We consider the underlying fallacy of the plaintiff's argument to consist in the assumption that the enforced separation of the two races stamps the colored race with a badge of inferiority. If this be so, it is not by reason of anything found in the act, but solely because the colored race chooses to put that construction upon it. The argument necessarily assumes ... that social prejudices may be overcome by legislation, and that equal rights cannot be secured to the negro except by an enforced commingling of the two races. We cannot accept this proposition. If the two races are to meet upon terms of social equality, it must be the result of natural affinities, a mutual appreciation of each other's merits, and a voluntary consent of individuals. (From Brown's majority opinion in Plessy v. Ferguson, 163 U.S. 537, 551 (1896))

Insular Cases[edit]

Justice Brown authored the Court's 1901 opinions in DeLima v. Bidwell and Downes v. Bidwell, two of the Insular Cases, considering the status of territories acquired by the U.S. in the Spanish–American War of 1898.

Hale v. Henkel[edit]

Brown expounded for the majority the powers accorded to the grand jury in Hale v. Henkel, a 1906 case where the defendant—a tobacco company executive—refused to testify to the grand jury on several grounds in a case based upon the Sherman Antitrust Act. This opinion, said to be among his best, was rendered March 12, 1906, only 10 weeks before his retirement.

Personal life in Washington, D.C.[edit]

In 1891 he paid $25,000 (equivalent to $814,000 in 2022) to the Riggs family for land at 1720 16th Street, NW, in Washington, D.C., hired Cornell architect William Henry Miller, and built a five-story, 18-room mansion for $40,000 (equivalent to $1,303,000 in 2022). He would live in this house, later known as the Toutorsky Mansion, until his death. Ironically—in light of Brown's racial attitudes—the house is now the embassy of the Republic of the Congo.

Brown's wife Caroline died in 1901. Three years later, Brown married a close friend of hers, the widow Josephine E. Tyler, who survived him.

Retirement[edit]

Near the end of his years on the Court, Brown largely lost his eyesight. He retired from the Court on May 28, 1906, at the age of 70.

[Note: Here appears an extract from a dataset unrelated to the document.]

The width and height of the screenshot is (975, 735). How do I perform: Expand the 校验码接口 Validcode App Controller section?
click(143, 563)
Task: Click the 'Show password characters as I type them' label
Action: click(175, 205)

Woman Suffrage, an address by Henry Billings Brown

Women's suffrage[edit]

In April 1910, retired Justice Brown presented a talk to The Ladies' Congressional Club of Washington, D.C., entitled "Woman Suffrage". In it he advocated against extending the vote to women, arguing that no persons, male or female, have a natural right to the vote, and that for a litany of reasons women should not have the legal ability to participate in elections. From the perspective of the 21st century, the talk is full of risible assertions and clichés about the role of women in society.[16]

Death[edit]

Brown's tomb inscription in Detroit. The Latin epitaph, Integer vitae scelerisque purus can be translated "Upright of life and free of wickedness" (from Horace, Odes, I.22 )

Brown died of heart disease on September 4, 1913, at a hotel in Bronxville, New York. He is buried next to his first wife in Elmwood Cemetery in Detroit.

Legacy[edit]

Decisions concerning minority groups[edit]

Despite Plessy v. Ferguson, Brown as a judge did not invariably vote against the interests of minority litigants. For example, in Ward v. Race Horse, Brown was the sole dissenter when the Court held that tribal hunting rights granted under an 1869 treaty with the Bannock Indians must yield to a state law prohibiting them. As to the Chinese Exclusion Act, Brown voted with the majority in United States v. Wong Kim Ark that a child born in the United States of Chinese parents was a U.S. citizen under the Citizenship Clause of the Fourteenth Amendment to the Constitution.[a] Brown also voted with the majority in Wong Wing v. United States, in holding that Chinese persons allegedly in the United States illegally may not be imprisoned at hard labor without a trial pending deportation.[17] Brown also joined Justice David Brewer's dissent in Giles v. Harris, arguing Black Americans had a right to challenge voter suppression in federal court.[18]

Abilities[edit]

Brown, a privileged son of the Yankee merchant class, was a reflexive social elitist whose opinions of women, African‐Americans, Jews, and immigrants now seem odious, even if they were unexceptional for their time. Brown exalted, as he once wrote, 'that respect for the law inherent in the Anglo‐Saxon race'. Although he was widely praised as a fair and honest judge, Plessy has irrevocably dimmed his otherwise creditable career. Though some may argue that Brown bears personal guilt for the racial evils Plessy helped make possible, others respond that Brown was a man of his day, noting that the decades of de jure discrimination that came after Plessy merely reflected the zeitgeist.[19]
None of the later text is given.